Abstract:Spatiotemporal prediction over graphs (STPG) is challenging, because real-world data suffers from the Out-of-Distribution (OOD) generalization problem, where test data follow different distributions from training ones. To address this issue, Invariant Risk Minimization (IRM) has emerged as a promising approach for learning invariant representations across different environments.

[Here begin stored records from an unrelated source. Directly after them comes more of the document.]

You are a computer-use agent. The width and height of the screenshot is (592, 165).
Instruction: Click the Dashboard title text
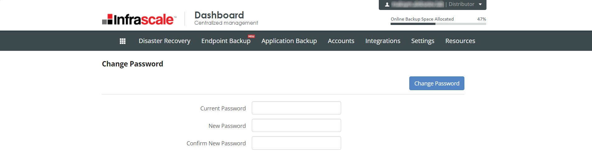pyautogui.click(x=219, y=15)
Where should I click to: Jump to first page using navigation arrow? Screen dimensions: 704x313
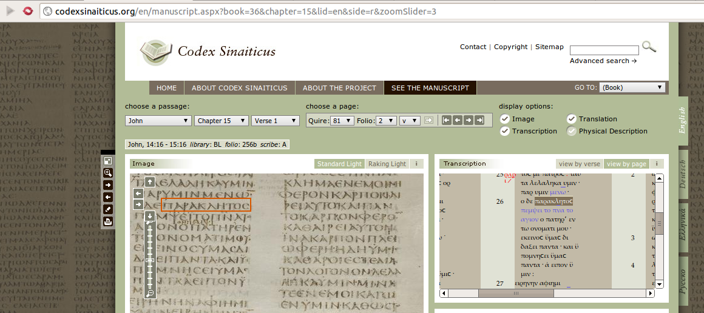447,120
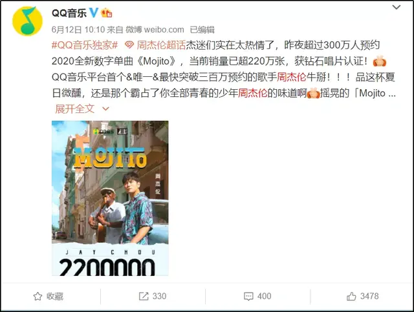Click the super topic diamond icon
The width and height of the screenshot is (414, 312).
pos(129,45)
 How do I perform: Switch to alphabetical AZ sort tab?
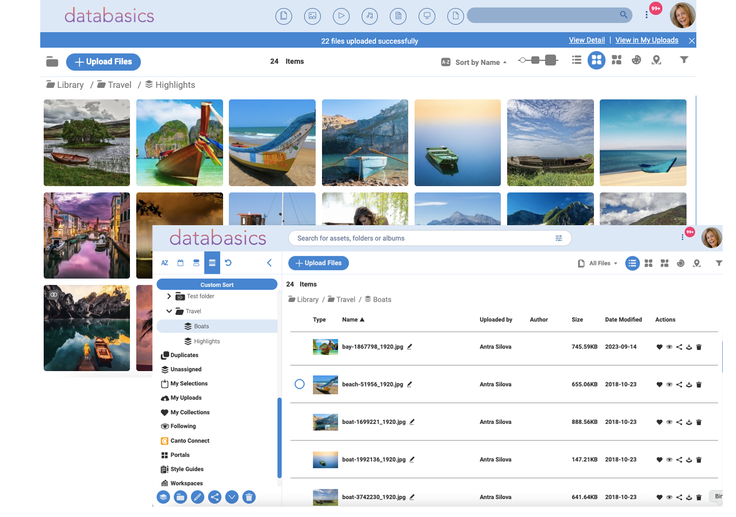164,263
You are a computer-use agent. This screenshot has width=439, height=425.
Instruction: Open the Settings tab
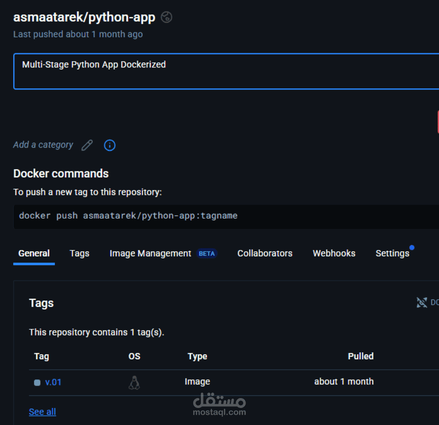coord(392,253)

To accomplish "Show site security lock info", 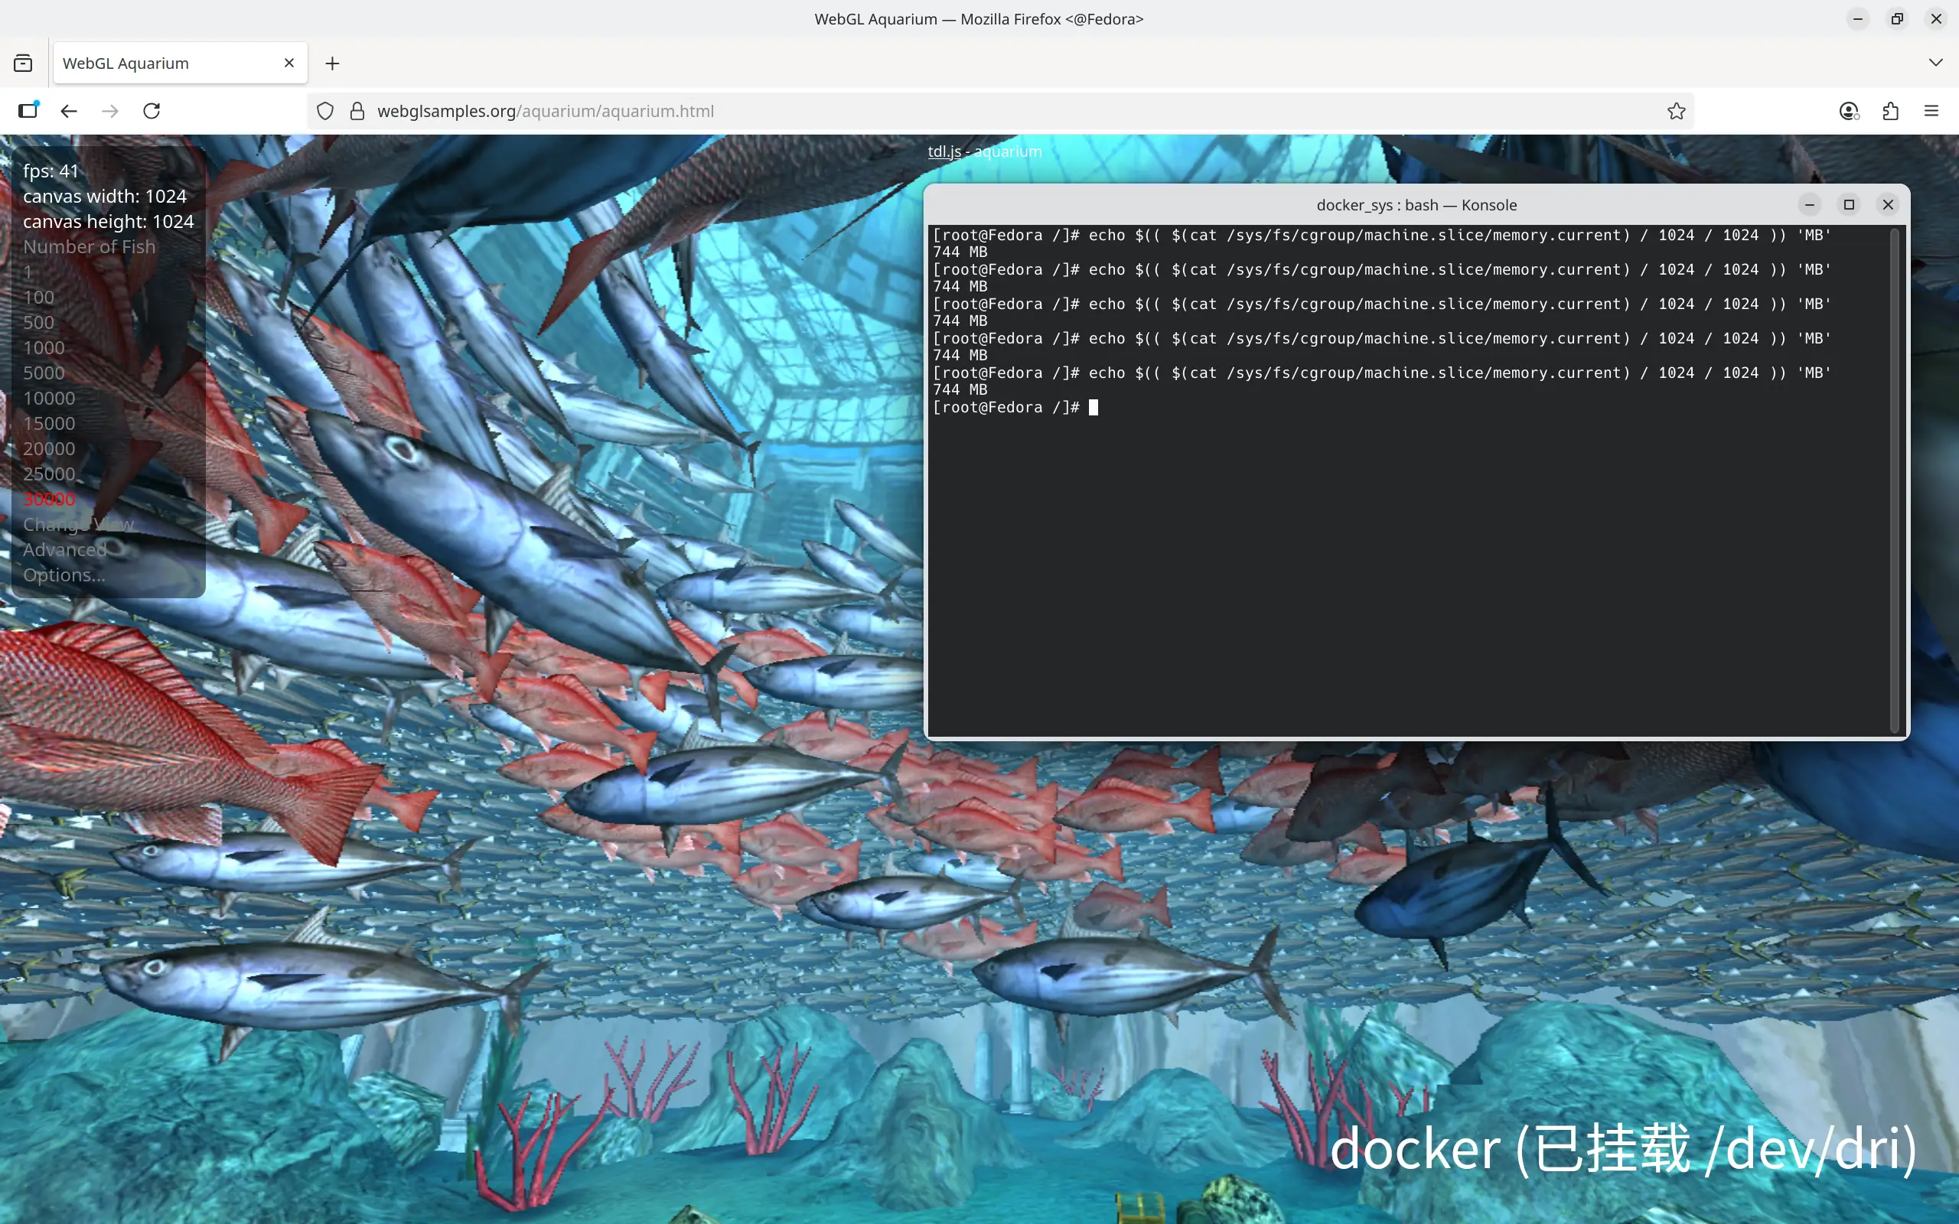I will tap(357, 111).
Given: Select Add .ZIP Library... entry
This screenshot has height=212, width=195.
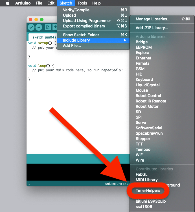Looking at the screenshot, I should click(152, 28).

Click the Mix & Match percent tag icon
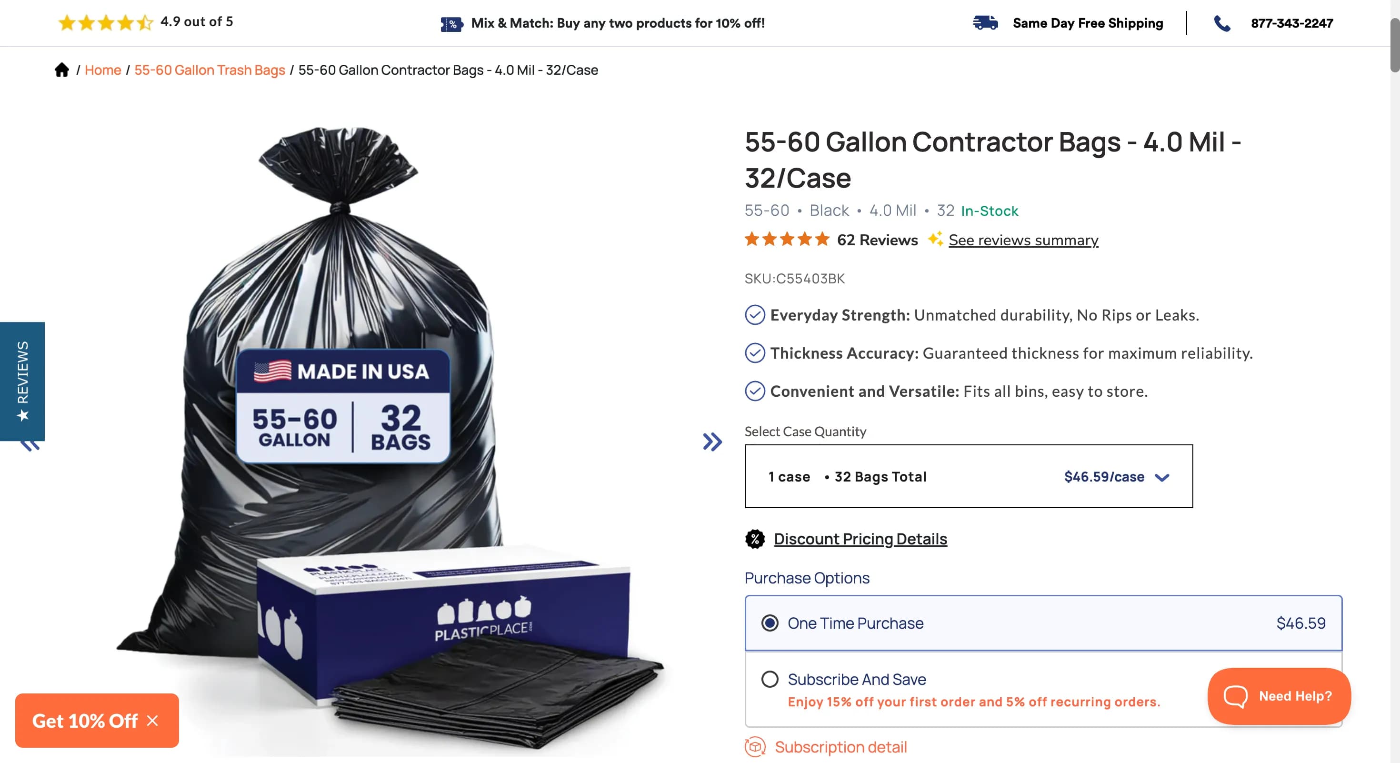coord(451,24)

However, IRM and its variants are originally designed for Euclidean data like images, and may not generalize well to graph-structure data such as spatiotemporal graphs due to spatial correlations in graphs. To overcome the challenge posed by graph-structure data, the existing graph OOD methods adhere to the principles of invariance existence, or environment diversity. However, there is little research that combines both principles in the STPG problem. A combination of the two is crucial for efficiently distinguishing between invariant features and spurious ones. In this study, we fill in this research gap and propose a diffusion-augmented invariant risk minimization (diffIRM) framework that combines these two principles for the STPG problem. Our diffIRM contains two processes: i) data augmentation and ii) invariant learning. In the data augmentation process, a causal mask generator identifies causal features and a graph-based diffusion model acts as an environment augmentor to generate augmented spatiotemporal graph data. In the invariant learning process, an invariance penalty is designed using the augmented data, and then serves as a regularizer for training the spatiotemporal prediction model. The real-world experiment uses three human mobility datasets, i.e. SafeGraph, PeMS04, and PeMS08. Our proposed diffIRM outperforms baselines.